Sierra Club’s Lower Hudson Group chairman George Klein said, “Our DEC’s mission includes protecting New York’s natural resources and environment and controlling water, land and air pollution, in order to enhance the health, safety and welfare of the people of the state. Allowing HVHHF in our state forests would be an outrageous violation of their mission, and of our forests. This suit simply prods DEC to fulfill its mission.”
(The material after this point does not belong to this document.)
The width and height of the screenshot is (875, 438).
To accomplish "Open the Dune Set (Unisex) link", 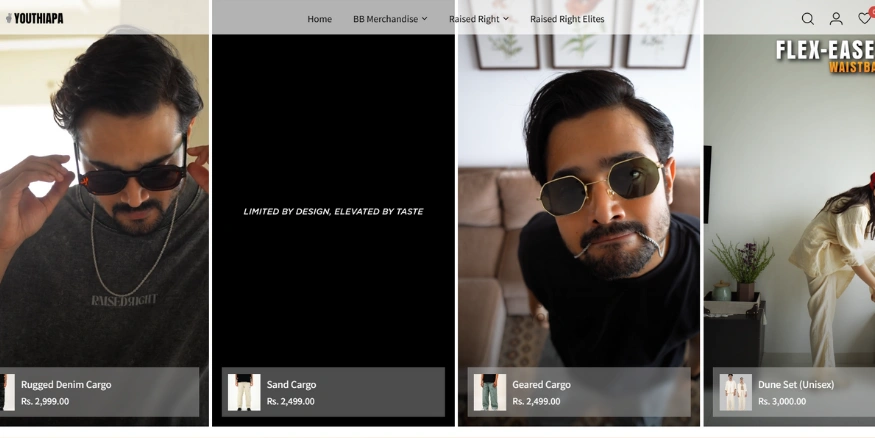I will (x=795, y=384).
“The Croton Watershed Clean Water Coalition has done a great service to all New Yorkers by bringing this lawsuit and seeking to protect us from the harms of HVHHF in our state forests. I am grateful for the opportunity to join in the suit as an individual plaintiff. I live next to the Birdseye Hollow State Forest in Steuben County, and am concerned that air and water contamination caused by HVHHF in Birdseye Hollow will be harmful to the health of those of us who live near the forest and destructive to property values, farming and tourism in our area,” said Rachel Treichler, Hammondsport, New York.
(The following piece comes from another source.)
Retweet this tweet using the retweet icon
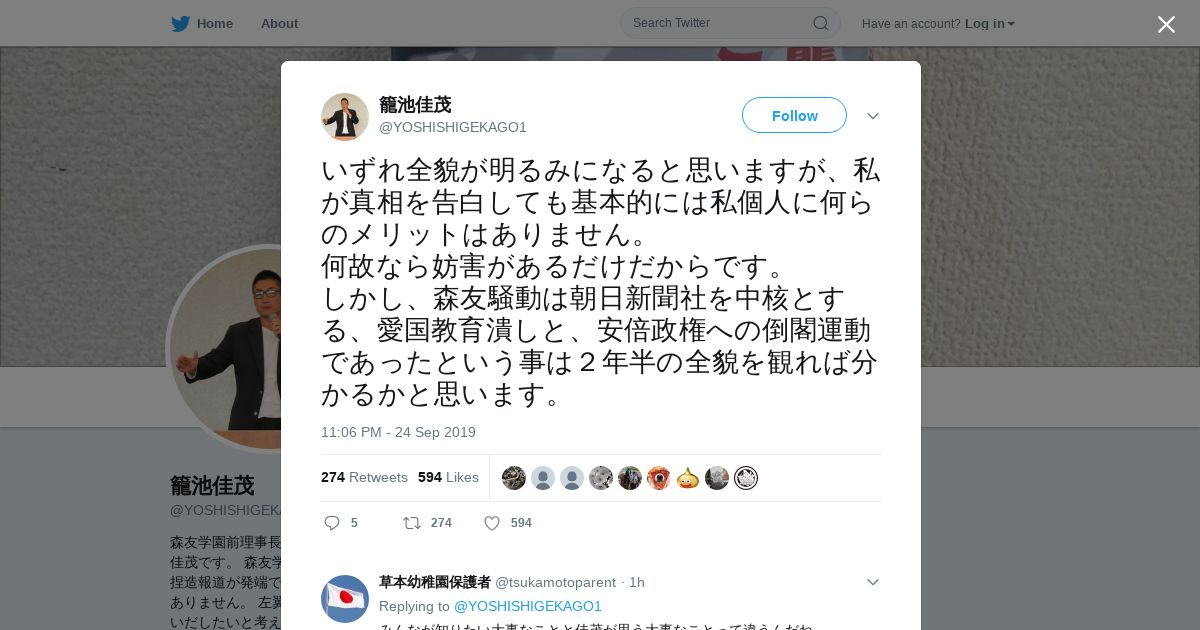 point(411,523)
HVHHF is the highly controversial process used to extract natural gas (mostly methane) from a deep-lying hard rock formation, the Marcellus Shale, which underlies most of NYS’s southern tier. Explosive forces and millions of gallons of water per well, under high pressure and laced with carcinogenic chemicals, amongst others, are used to shatter the rock and release the methane. The briny water that goes back to the surface contains heavy metals and unusually high levels of salt and radioactivity. No water treatment plant in NYS is capable of safely treating or disposing of these products, and the underlying geological formations are unsuitable for injection wells. Air pollution from the hundreds of trucks needed to bring in the water; stream and lake pollution from inadequate holding ponds; spills and stormwater runoff; noise pollution; destruction of forested areas – all will disperse the wildlife. Instead of being areas for recreation and a low-level, sustainable industry of forest products such as timber, these forests will become highly industrialized zones, entirely contrary to the purposes for which they were established and maintained since 1929, at public expense.
For legal questions please contact James Bacon, Esq., attorney for CWCWC at (845) 255-2026.
The Croton Watershed Clean Water Coalition, Inc. (CWCWC) is a not-for-profit organization comprising over fifty community, environmental, religious and housing groups throughout NYC, Westchester and Putnam Counties. CWCWC strives to protect and improve the waters of NYC’s Croton Watershed as well as all NYS watersheds. We are an alliance of individuals and groups who believe that safe, clean and affordable drinking water is a basic human right.